Home/ Introduction To Dance Movement Analysis
Course Type Course Code No. Of Credits
Foundation Elective SUS1EL919 4
  1. Does the course connect to, build on or overlap with any other courses offered in AUD? This course is connected to the current ongoing course offered; Introduction to Culture and Creative Expressions. It will also help undergrad students to venture into preparing for a M.A. in Performance Studies or M.A. in Dance (Practice) offered at the School of Culture and Creative Expressions (SCCE).
  2. Specific requirements on the part of students who can be admitted to this course: No prior knowledge is required. It is open for all students with a keen interest in understanding dance and performance.
  3. No. of students to be admitted (with justification if lower than usual cohort size is proposed): Up to 20 students, given the nature of the course, considering it will include practice – oriented workshops and activities as an integral part of learning and analysis.
  4. Course scheduling: (summer/winter course; semester-long course;half-semester course; workshop mode; seminar mode; any other – please specify) Monsoon semester, lecture, workshop and discussion mode, Semester-long Course.
  5. Proposed date of launch: Monsoon semester 2019.
  6. How does the course link with the vision of AUD and the specific programme(s) where it is being offered? The process of any undergrad degree enables a student to strengthen their academic skills. AUD’s vision fully covers every aspect to accomplish and provide an enriched experience to such a process. This particular course will add more to the experience of the students. It will specially be helpful for students who have had some prior training to dance, but the scope is not just limited to them and is open for anyone who is interested in understanding dance. The students will have to think and analyze dance by being in the field. The process of collectively thinking about dance will help in contributing to the mission of the university. It will give a space for collective decision-making process; promoting equality and aiming at creating a common ground to realize the idea of excellence. It will try and reinforce AUD’s vision of a ‘non-hierarchical functioning, team work and creativity’ based training and pedagogy for creating a strong foundation for higher education. It will be driven on the basis of the student-centered approach envisaged by the university
  7. Course Details:

1. Summary:Any given work of art is an expression or an embodiment of various elements put together as a whole to be experienced. The elements used are diverse, and yet compatible. The work is created with an intention to communicate. With dance in particular, it is about a body, or multiple bodies, moving together; responding to elements in a given space and time. The meaning of dance is made by analyzing it as a result of a relationship between the public display of bodily motion vis-à-vis its perception, transformation, transmission and enactments of social categories. This course aims to bring in a wide range of dances and its understanding to develop a sensitivity towards the devices and methods used to create a dance. The foundation of this course is based on practice. The practice-based nature of the course is deliberated so that the students can think of this as a methodology to grasp theories and histories of dance making. This will enable students to think through movements and its possible analysis. Aiming at helping the students to think beyond the regular notions of dance practice, the course will open up the discourses on traditional and the contemporary forms of practice, especially within the context of Indian dances.

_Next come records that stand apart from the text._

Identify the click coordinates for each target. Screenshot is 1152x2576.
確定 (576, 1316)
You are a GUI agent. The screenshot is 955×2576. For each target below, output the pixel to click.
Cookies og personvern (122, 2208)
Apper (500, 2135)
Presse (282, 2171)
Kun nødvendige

The course will attempt to enhance the cohort in understanding the basic aspects and principles of dance – making; history of its various forms, occasions and events of such performances as expected within a cultural milieu, using three frameworks in relation to dance. The tentative frameworks are as below:

Dance and Communication: Dance allows itself to become a medium of various kinds of communication. It has been greatly influenced by literary texts, since performance is perceived traditionally as some form of re-presentation. It is important to engage with how dance responds through text or can lead in creation of a text. Dance allows possibilities for various kinds of communications. Using just literature, as a mode of communicationwe will use excerpts from various textual source such asepics, poetry, manifestos or memoirs to foreground an understanding of the possibilities of creating movement as a form of representation.

Dance and Music: Dance has an intimate relationship with rhythm and music, historically emerging in tandem and continuing to remain like that till date. Music enables the mind to visualize a movement, even if one cannot dance. With music, one can sway their bodies, clap their hands, stamp their feet or express an emotion through gestures and these all are movements being unconsciously facilitated by music. The purpose of this framework is to enable the students to think of movements as emotions through music.

Dance and Space:Movements entail multiple meanings. These meanings are transformed as dance moves from one space to the other. It changes its meaning when existing in a social space to a ritual space. It is crucial for students to understand this multifarious aspect embedded in performance practice and its meaning. Understanding dance in relation to the space will work as a window to introduce students to new ideas of contemporary performance making. Space, in the context of the course, is just one aspect being used to navigate through a creative process so that students equip themselves with similar approaches to create work.

2. Objectives: The aim of the course is to equip the students to demonstrate a critical understanding ofthe larger meaning, potential and responsibility of dance. This course is designed to develop a critical appreciation and awareness of various forms and motions in dance to further delve in questions regarding dance and its importance.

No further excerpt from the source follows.